• **Work instruction**
Within the entries below, find the portion that opens with the line containing "Instruction: Click the lock all padlock icon" and closes with the line containing "Given: Pin the 对象属性 panel". Retype that portion exactly and only.

** Opening Information provided block **

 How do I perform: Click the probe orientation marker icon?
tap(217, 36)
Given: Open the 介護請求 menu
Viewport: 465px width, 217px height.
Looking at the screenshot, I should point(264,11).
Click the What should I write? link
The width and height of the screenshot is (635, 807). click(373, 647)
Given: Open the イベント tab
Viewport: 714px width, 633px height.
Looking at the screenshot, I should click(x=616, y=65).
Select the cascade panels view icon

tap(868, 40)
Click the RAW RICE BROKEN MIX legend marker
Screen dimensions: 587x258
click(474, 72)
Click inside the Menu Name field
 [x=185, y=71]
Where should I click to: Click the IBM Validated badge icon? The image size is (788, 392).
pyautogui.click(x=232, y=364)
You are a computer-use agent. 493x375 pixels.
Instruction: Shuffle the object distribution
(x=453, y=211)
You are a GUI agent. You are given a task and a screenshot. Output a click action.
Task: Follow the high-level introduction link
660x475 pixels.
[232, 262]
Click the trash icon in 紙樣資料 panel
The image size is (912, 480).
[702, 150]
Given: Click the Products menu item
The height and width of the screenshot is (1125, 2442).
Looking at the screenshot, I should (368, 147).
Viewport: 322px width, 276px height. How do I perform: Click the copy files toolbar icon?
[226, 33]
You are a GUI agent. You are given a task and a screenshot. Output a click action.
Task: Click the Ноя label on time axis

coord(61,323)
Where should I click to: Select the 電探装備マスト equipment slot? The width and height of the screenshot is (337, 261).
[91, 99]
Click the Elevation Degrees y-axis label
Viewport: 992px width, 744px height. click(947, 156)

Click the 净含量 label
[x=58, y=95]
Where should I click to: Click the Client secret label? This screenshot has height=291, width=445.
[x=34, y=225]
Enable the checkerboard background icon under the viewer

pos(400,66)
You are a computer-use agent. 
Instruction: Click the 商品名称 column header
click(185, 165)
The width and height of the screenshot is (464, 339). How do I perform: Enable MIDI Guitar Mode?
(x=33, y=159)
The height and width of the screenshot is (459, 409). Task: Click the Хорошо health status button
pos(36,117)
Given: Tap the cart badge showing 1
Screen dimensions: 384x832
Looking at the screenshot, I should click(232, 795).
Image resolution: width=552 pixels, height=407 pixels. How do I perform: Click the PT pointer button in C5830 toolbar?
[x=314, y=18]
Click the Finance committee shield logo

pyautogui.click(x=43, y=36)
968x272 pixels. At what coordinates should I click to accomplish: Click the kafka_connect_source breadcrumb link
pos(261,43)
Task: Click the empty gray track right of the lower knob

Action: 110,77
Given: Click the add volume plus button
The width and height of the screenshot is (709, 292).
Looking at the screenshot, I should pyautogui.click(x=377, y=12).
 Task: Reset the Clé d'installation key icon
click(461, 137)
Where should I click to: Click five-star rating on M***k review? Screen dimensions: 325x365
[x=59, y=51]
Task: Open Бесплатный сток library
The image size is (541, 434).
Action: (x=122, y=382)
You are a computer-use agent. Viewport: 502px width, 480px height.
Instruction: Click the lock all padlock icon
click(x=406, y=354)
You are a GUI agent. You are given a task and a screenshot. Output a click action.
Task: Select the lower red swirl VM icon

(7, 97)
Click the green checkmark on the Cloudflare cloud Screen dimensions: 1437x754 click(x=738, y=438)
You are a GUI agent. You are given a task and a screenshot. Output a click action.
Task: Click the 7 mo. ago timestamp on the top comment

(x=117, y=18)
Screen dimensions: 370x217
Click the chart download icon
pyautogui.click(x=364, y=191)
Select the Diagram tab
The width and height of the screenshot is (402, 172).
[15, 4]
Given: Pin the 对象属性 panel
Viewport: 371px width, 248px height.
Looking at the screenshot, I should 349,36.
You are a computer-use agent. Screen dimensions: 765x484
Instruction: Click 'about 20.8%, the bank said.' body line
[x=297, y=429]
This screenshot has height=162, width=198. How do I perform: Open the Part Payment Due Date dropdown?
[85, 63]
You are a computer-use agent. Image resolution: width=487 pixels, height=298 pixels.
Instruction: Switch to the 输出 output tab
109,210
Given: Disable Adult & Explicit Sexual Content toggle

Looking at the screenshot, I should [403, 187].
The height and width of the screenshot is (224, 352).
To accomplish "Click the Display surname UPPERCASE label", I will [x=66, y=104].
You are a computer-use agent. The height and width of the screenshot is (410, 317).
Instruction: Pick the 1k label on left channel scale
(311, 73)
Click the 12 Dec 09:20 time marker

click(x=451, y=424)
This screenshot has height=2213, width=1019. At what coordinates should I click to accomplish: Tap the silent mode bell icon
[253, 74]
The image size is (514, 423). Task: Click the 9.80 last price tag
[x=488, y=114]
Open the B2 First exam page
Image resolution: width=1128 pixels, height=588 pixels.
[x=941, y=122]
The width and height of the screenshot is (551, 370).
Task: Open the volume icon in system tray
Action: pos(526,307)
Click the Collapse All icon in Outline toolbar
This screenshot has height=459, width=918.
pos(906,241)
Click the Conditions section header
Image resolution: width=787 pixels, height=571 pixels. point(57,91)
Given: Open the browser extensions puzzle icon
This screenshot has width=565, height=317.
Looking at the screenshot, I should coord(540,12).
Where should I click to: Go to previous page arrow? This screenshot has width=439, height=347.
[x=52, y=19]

** Closing Information provided block **

• **Worked solution**
Instruction: Click the lock all padlock icon
click(x=406, y=354)
You are a GUI agent. You are given a task and a screenshot. Output a click action.
Task: Select the lower red swirl VM icon

(7, 97)
Click the green checkmark on the Cloudflare cloud Screen dimensions: 1437x754 click(x=738, y=438)
You are a GUI agent. You are given a task and a screenshot. Output a click action.
Task: Click the 7 mo. ago timestamp on the top comment

(x=117, y=18)
Screen dimensions: 370x217
Click the chart download icon
pyautogui.click(x=364, y=191)
Select the Diagram tab
The width and height of the screenshot is (402, 172).
[15, 4]
Given: Pin the 对象属性 panel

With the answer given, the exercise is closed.